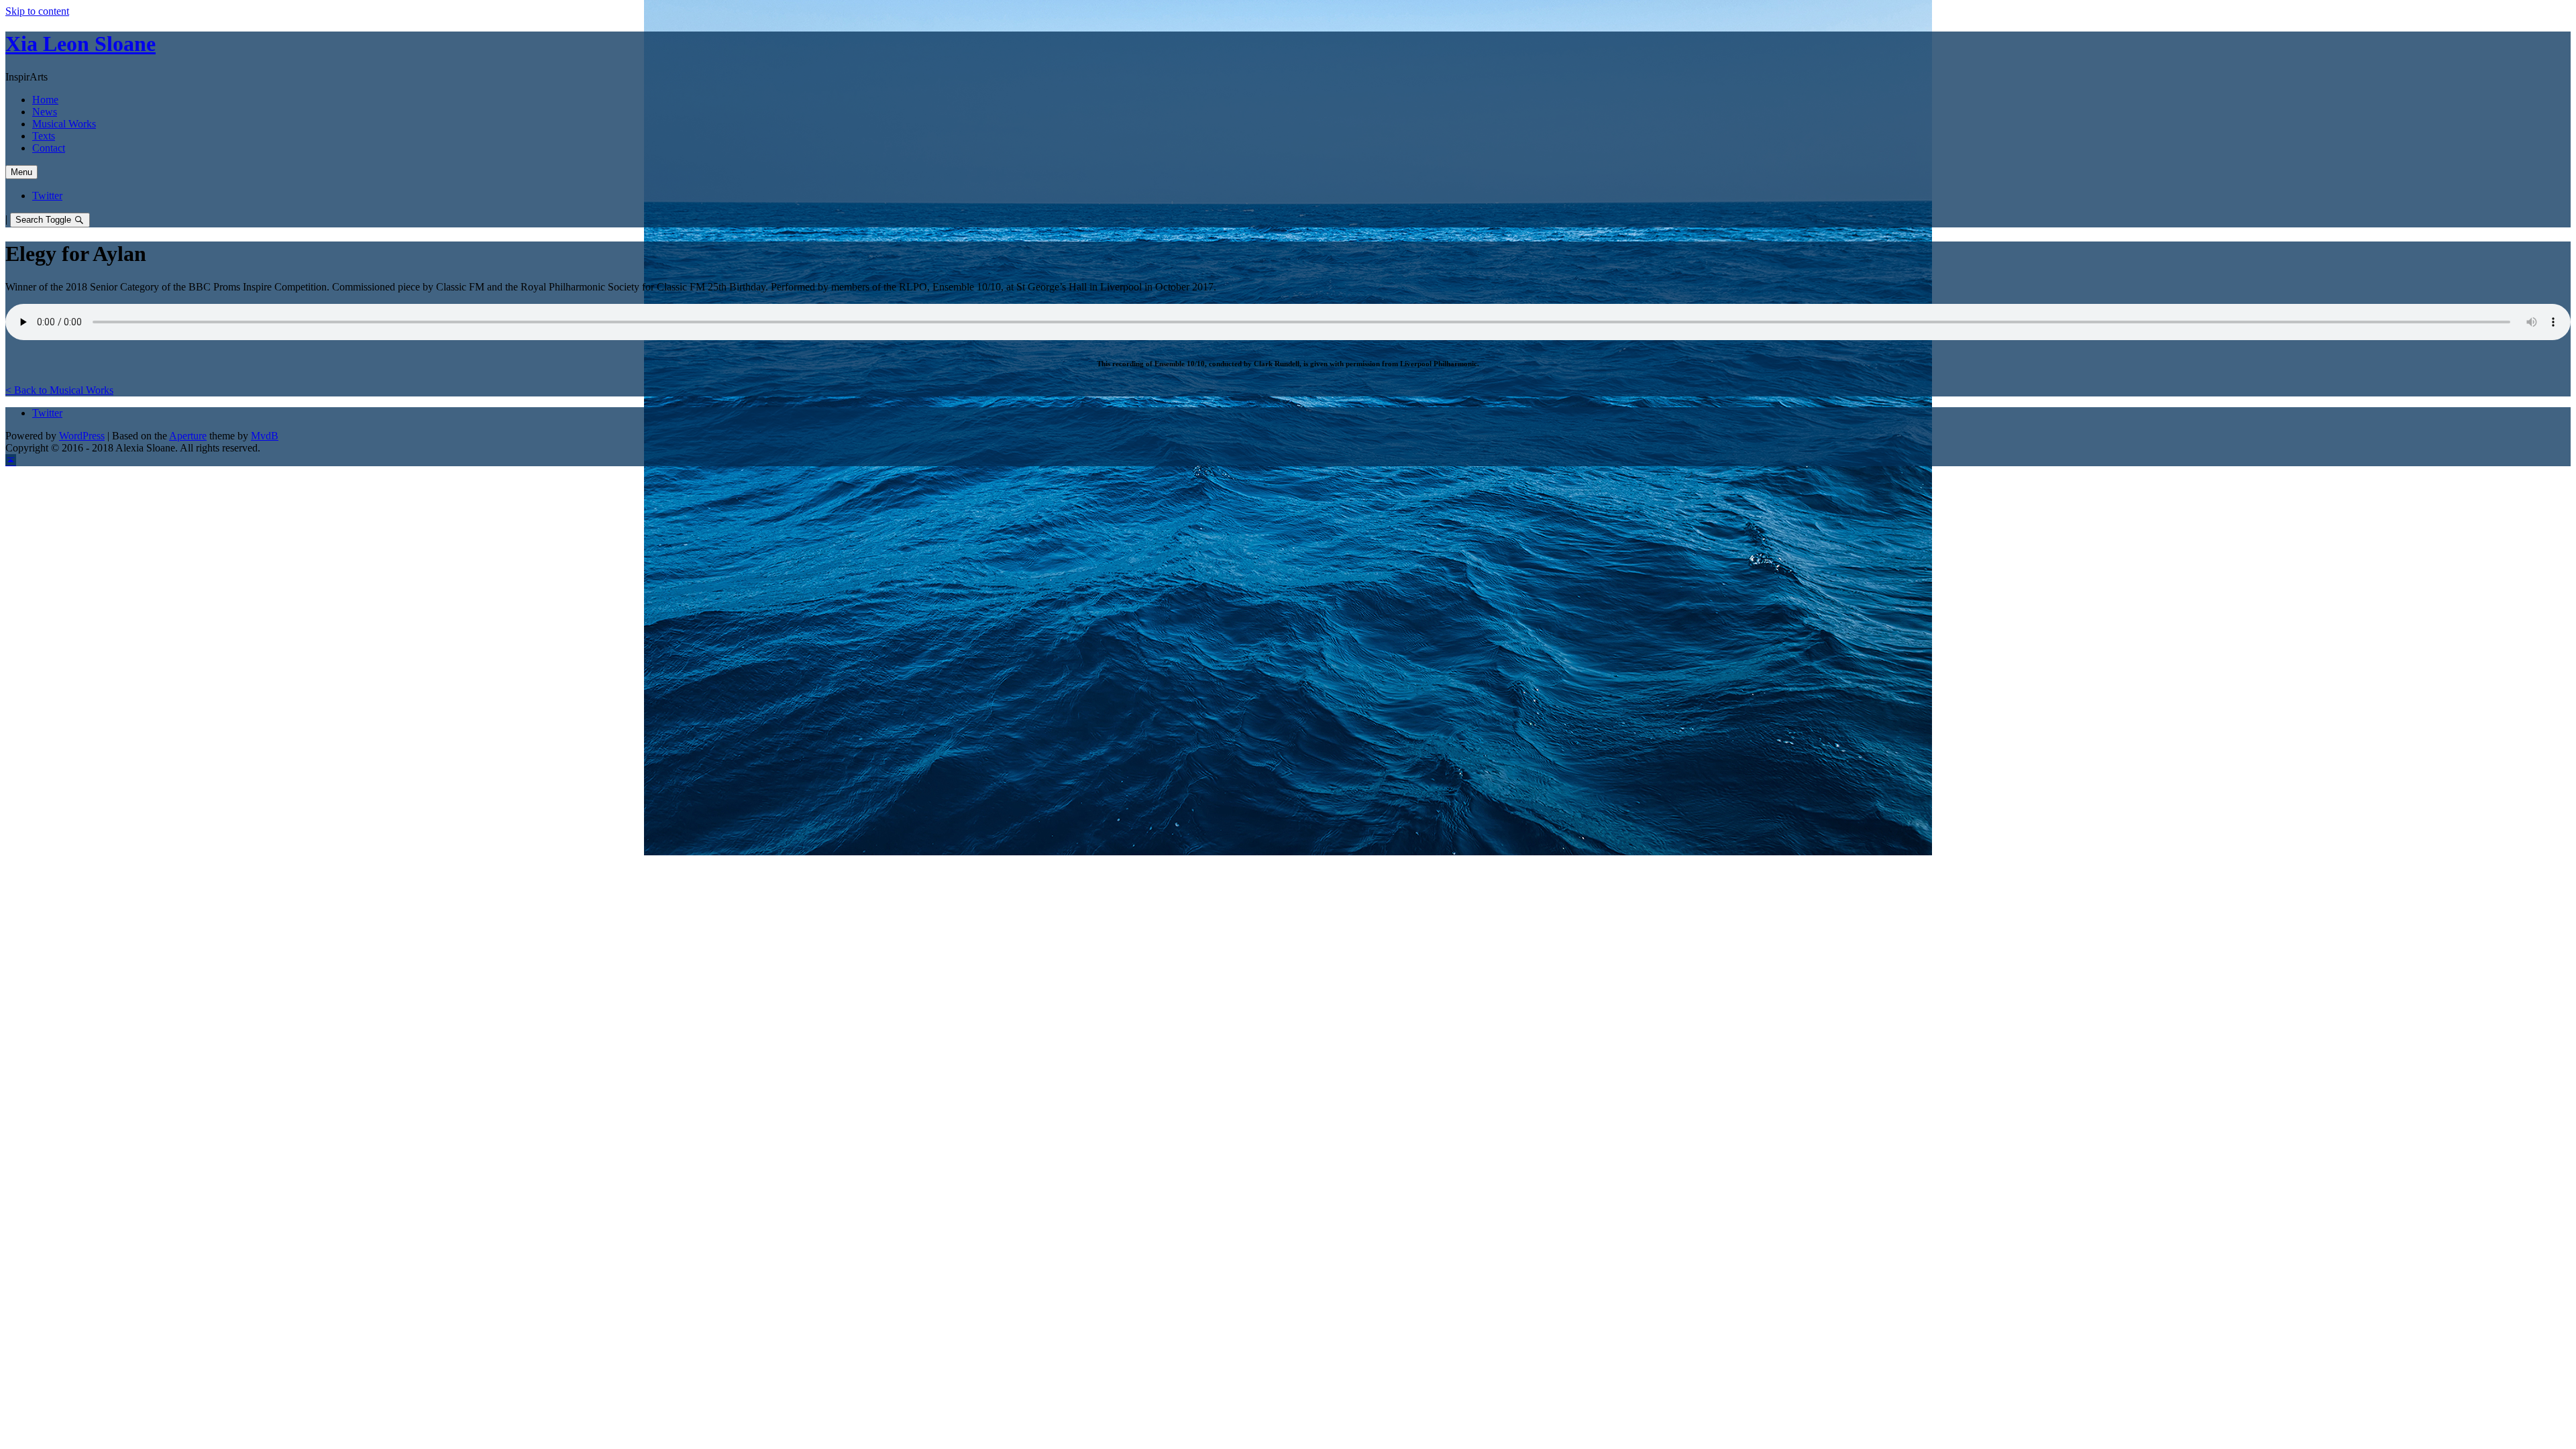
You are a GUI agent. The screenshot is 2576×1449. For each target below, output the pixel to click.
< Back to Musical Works (59, 390)
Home (45, 99)
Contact (48, 148)
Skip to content (37, 11)
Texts (43, 136)
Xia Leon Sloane (80, 44)
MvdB (264, 435)
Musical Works (64, 123)
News (44, 111)
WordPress (82, 435)
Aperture (188, 435)
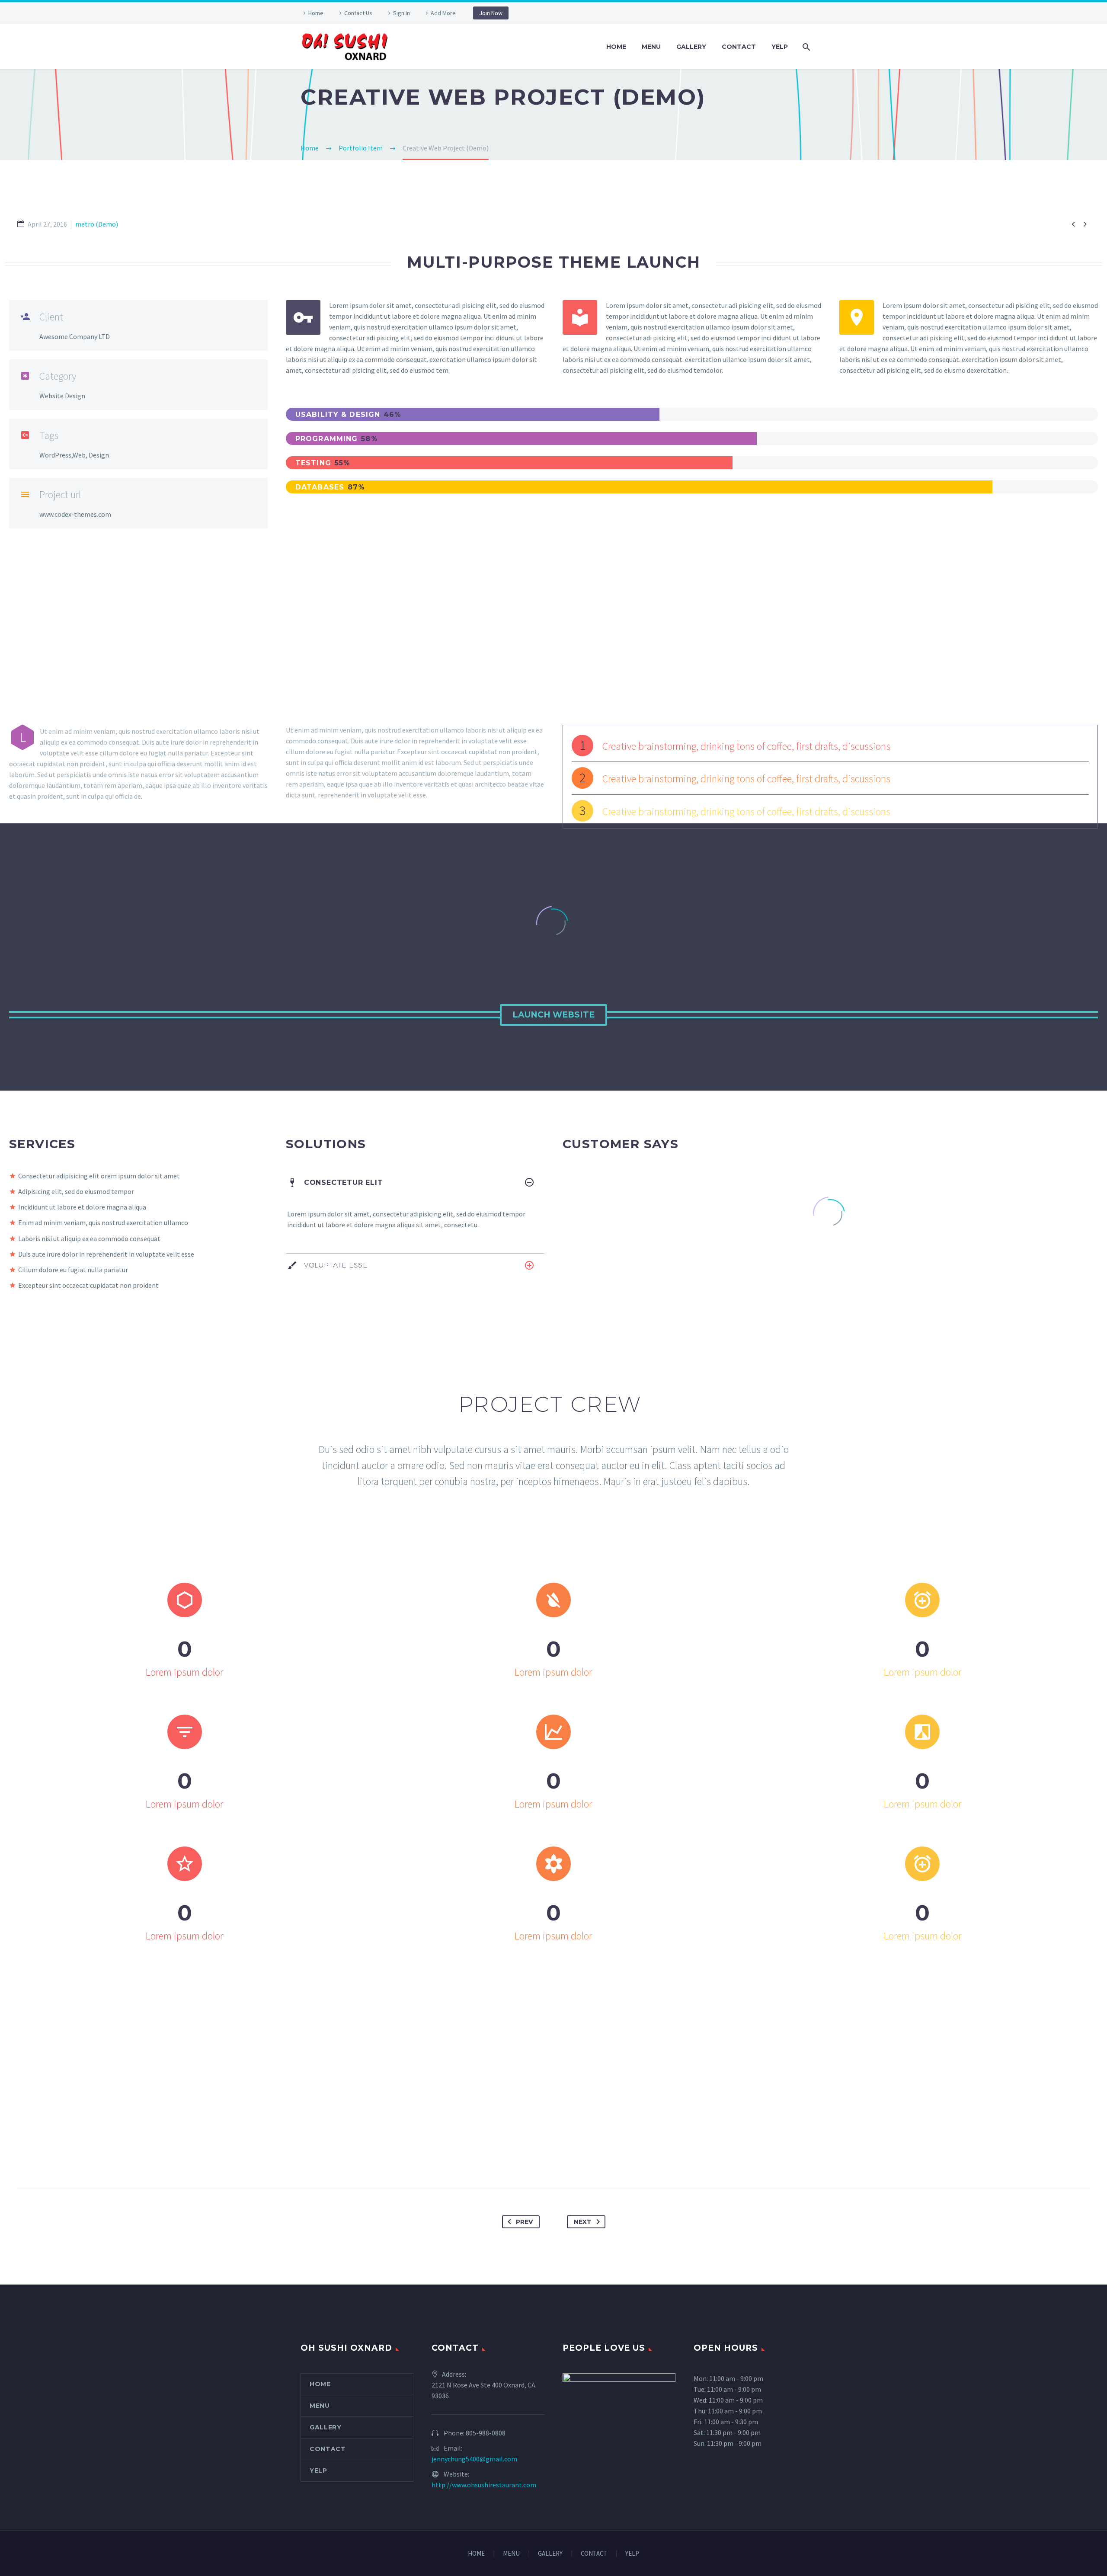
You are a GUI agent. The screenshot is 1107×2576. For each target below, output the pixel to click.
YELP (779, 47)
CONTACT (739, 47)
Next (583, 2222)
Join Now (490, 13)
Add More (443, 13)
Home (315, 13)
◇ ◇ ◇ ◇ ◇ ◇ ◇
ACTION ITEM.
Output all of the entries verbatim, leaving out any images.

SOLUTION TO THIS PROBLEM.
You are a GUI agent. The screenshot is 2576×1449. For each target below, output the pixel to click.
< Back to Musical Works (59, 390)
Home (45, 99)
Contact (48, 148)
Skip to content (37, 11)
Texts (43, 136)
Xia Leon Sloane (80, 44)
MvdB (264, 435)
Musical Works (64, 123)
News (44, 111)
WordPress (82, 435)
Aperture (188, 435)
You are a GUI agent. The screenshot is 1107×2576. For each target below, output the pixel to click.
YELP (779, 47)
CONTACT (739, 47)
Next (583, 2222)
Join Now (490, 13)
Add More (443, 13)
Home (315, 13)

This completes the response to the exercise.